Le Parti démocratique de Côte d’Ivoire-Rassemblement démocratique africain (PDCI-RDA), principal parti de l’opposition ivoirienne, a réaffirmé avec force son appel à l’organisation d’un dialogue politique avec le gouvernement dirigé par Alassane Ouattara. Cette initiative vise à résoudre les défis majeurs qui entravent le développement du pays, notamment la création d’une instance électorale crédible et indépendante, ainsi que le retour de Cheick Tidjane Thiam, leader historique du parti.

une conférence de presse pour défendre une vision politique claire

Cette position a été clairement exposée par Bredoumy Soumaïla Kouassi Traoré, député et porte-parole officiel du PDCI-RDA, lors d’une conférence de presse tenue en début de semaine au siège du parti, situé à Cocody, dans la banlieue Est d’Abidjan. L’événement a permis de détailler les revendications prioritaires du parti pour une gouvernance plus transparente et inclusive.

« Nous exigeons l’ouverture immédiate d’un dialogue politique constructif avec les autorités pour aborder les problématiques nationales qui fragilisent notre nation. Le PDCI-RDA est prêt à contribuer activement à la mise en place d’un organe électoral indépendant, à condition qu’il bénéficie d’une totale autonomie », a déclaré le porte-parole du parti, soulignant l’engagement de son mouvement en faveur d’une démocratie apaisée.

indépendance de l’instance électorale : une exigence non négociable

Le PDCI-RDA a martelé son exigence d’une réforme profonde du système électoral ivoirien. « Notre parti insiste sur le fait que le futur organe électoral doit être détaché de toute ingérence politique. Sans cette garantie, les élections futures risquent de manquer de légitimité aux yeux des citoyens », a précisé Bredoumy Soumaïla Kouassi Traoré.
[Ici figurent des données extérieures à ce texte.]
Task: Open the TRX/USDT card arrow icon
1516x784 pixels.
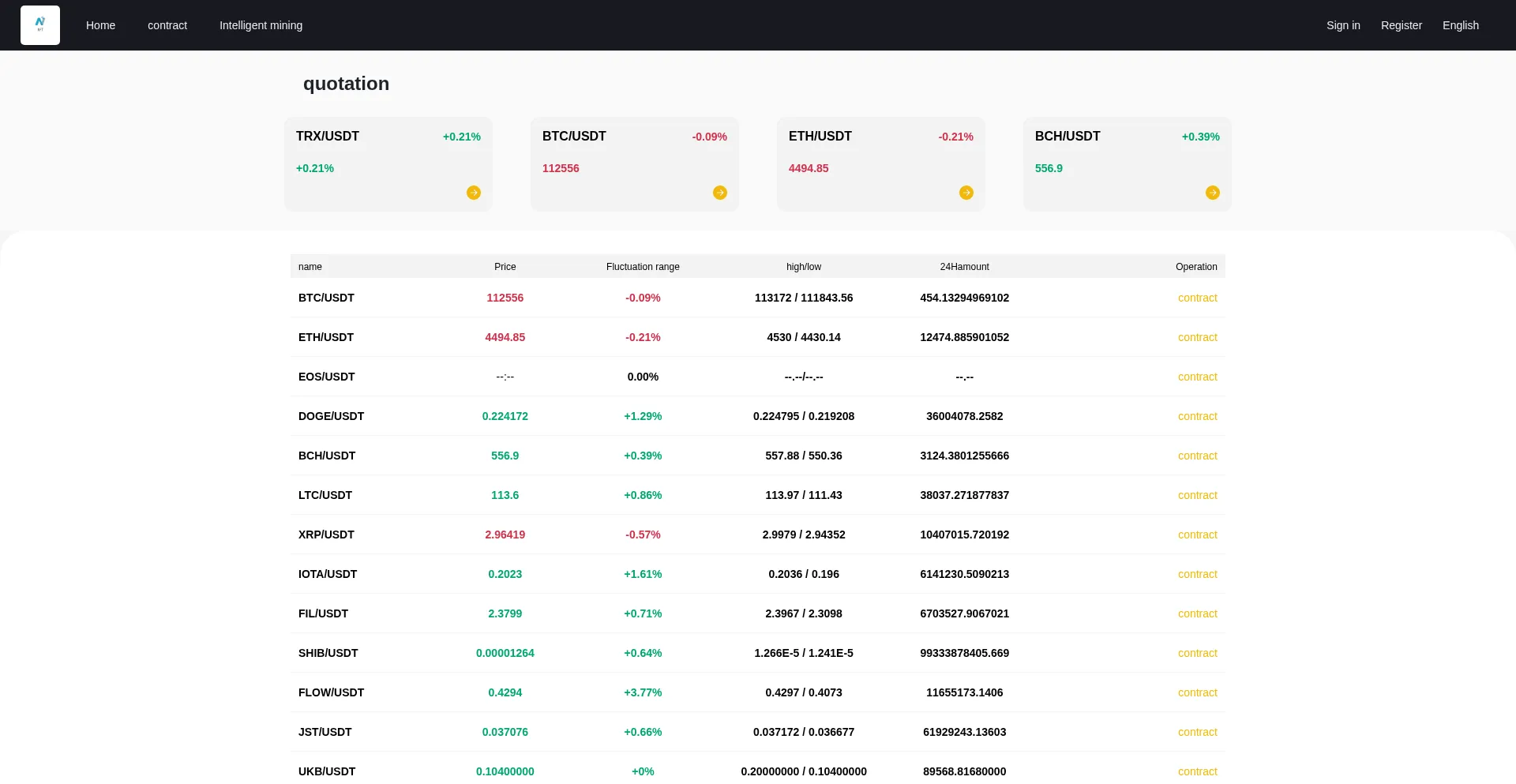Action: click(x=474, y=193)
Il a également rappelé que le parti reste vigilant sur ce dossier, tout en réaffirmant son refus de toute alliance prématurée avec la majorité présidentielle. « Le RHDP d’Alassane Ouattara n’est pas notre ennemi, mais nous ne pouvons envisager un rapprochement sans une base solide et des garanties concrètes », a-t-il ajouté.

retour de tidjane thiam : des conditions strictes à respecter

Concernant le retour de Cheick Tidjane Thiam, actuel président du PDCI-RDA en exil, le porte-parole a insisté sur la nécessité de conditions sécuritaires et juridiques favorables. « Son retour doit s’accompagner d’assurances tangibles pour sa sécurité et celle de ses partisans. Attaquer Tidjane Thiam, c’est attaquer l’ensemble du PDCI-RDA », a-t-il déclaré, avant d’ajouter : « Nous exigeons des garanties pour que son retour se déroule dans un climat de sérénité ».
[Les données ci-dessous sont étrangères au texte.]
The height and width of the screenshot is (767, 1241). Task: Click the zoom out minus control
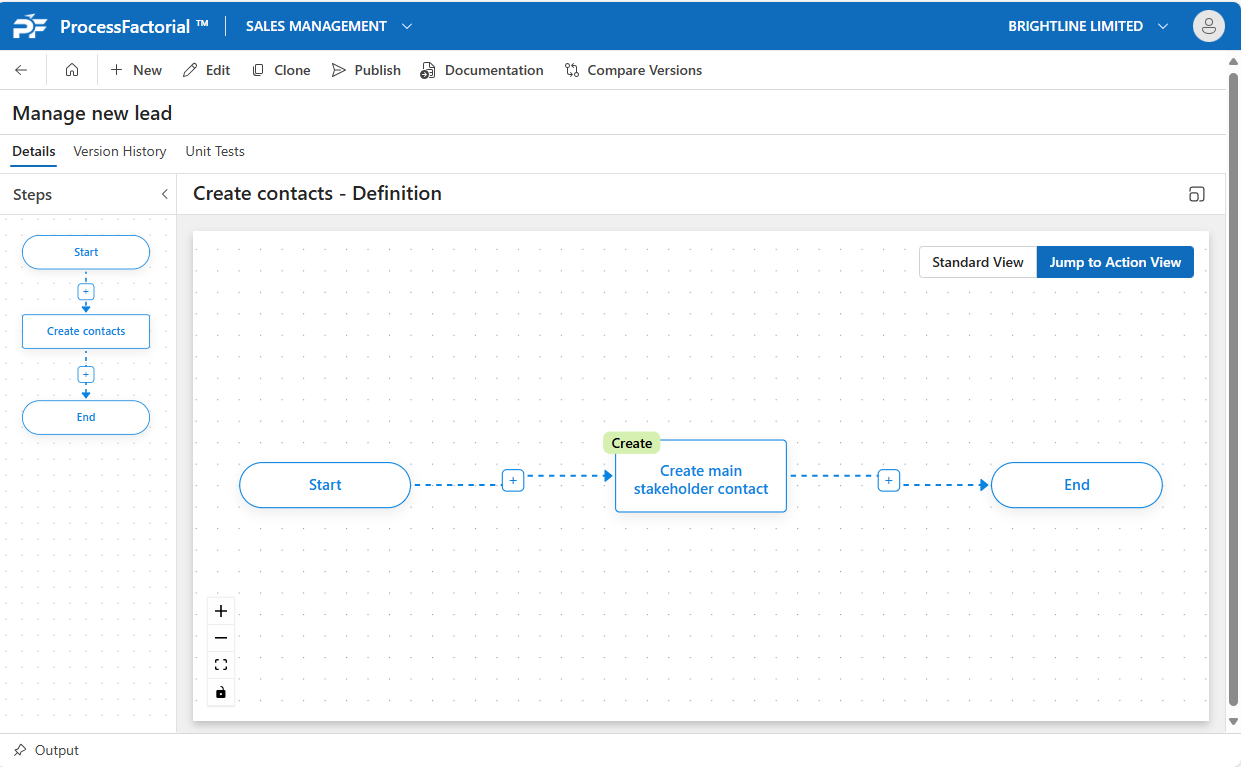click(221, 638)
Bredoumy Soumaïla Kouassi Traoré, qui occupe également le poste de vice-président de l’Assemblée nationale, a rappelé que le parti garde à l’esprit son ambition de reprendre les rênes du pays lors des prochaines consultations électorales.
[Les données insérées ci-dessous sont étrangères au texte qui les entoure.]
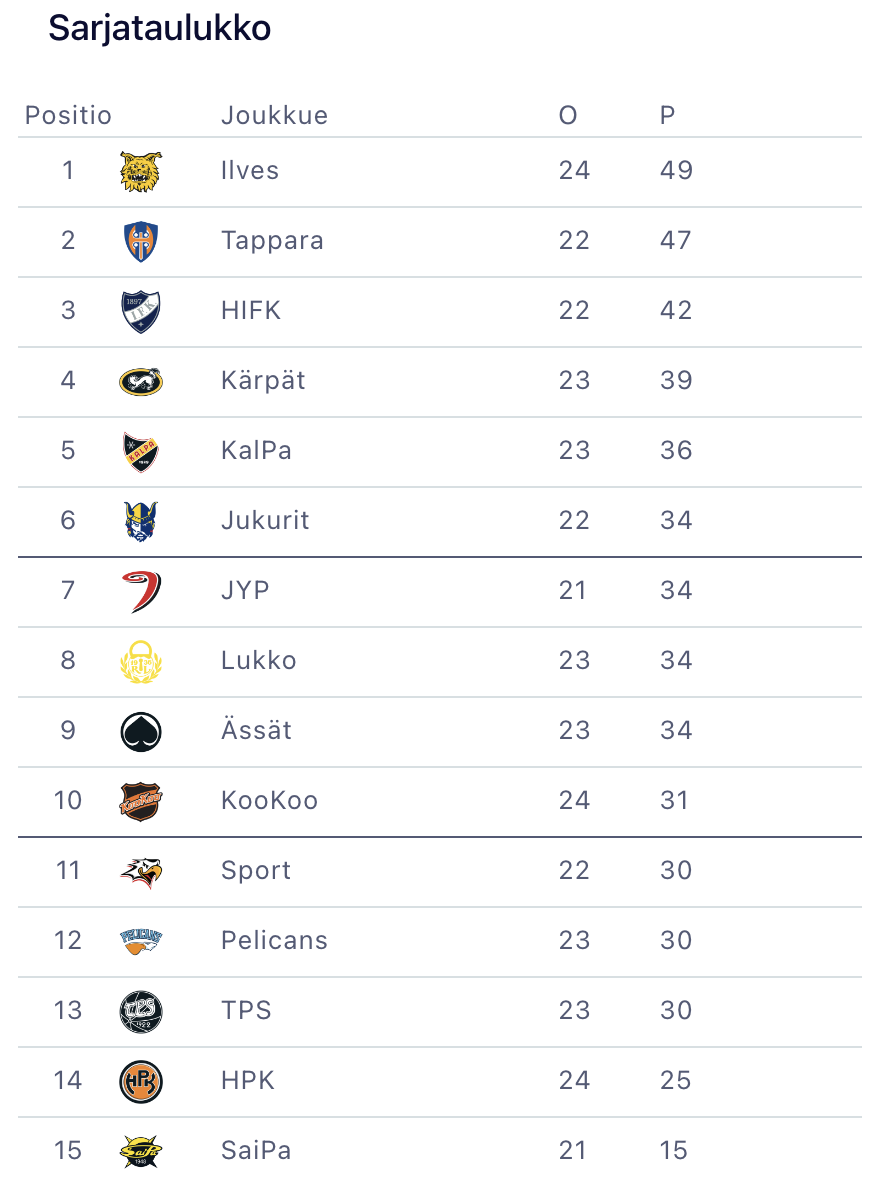Click the HPK team name
Viewport: 880px width, 1184px height.
(247, 1080)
critique du plan national de développement 2026-2030

En marge de ces revendications, le PDCI-RDA a également émis des réserves sur le Plan national de développement (PND) 2026-2030, présenté par le gouvernement. Selon le parti, certains aspects de ce plan apparaissent irréalistes et pourraient compromettre la stabilité économique du pays.

Le porte-parole a également abordé la question des courants internes au sein du PDCI-RDA, comme le mouvement « Héritiers pour la démocratie et la légalité » mené par Valérie Yapo. Il a rappelé que les statuts du parti ne prévoient pas la création de factions internes, insistant sur l’unité de la formation politique.

Enfin, le PDCI-RDA a réaffirmé sa volonté de jouer un rôle central dans la future gouvernance ivoirienne, tout en maintenant une ligne ferme face aux défis actuels. « Nous sommes déterminés à apporter des solutions durables pour la Côte d’Ivoire et ses citoyens », a conclu le porte-parole du parti.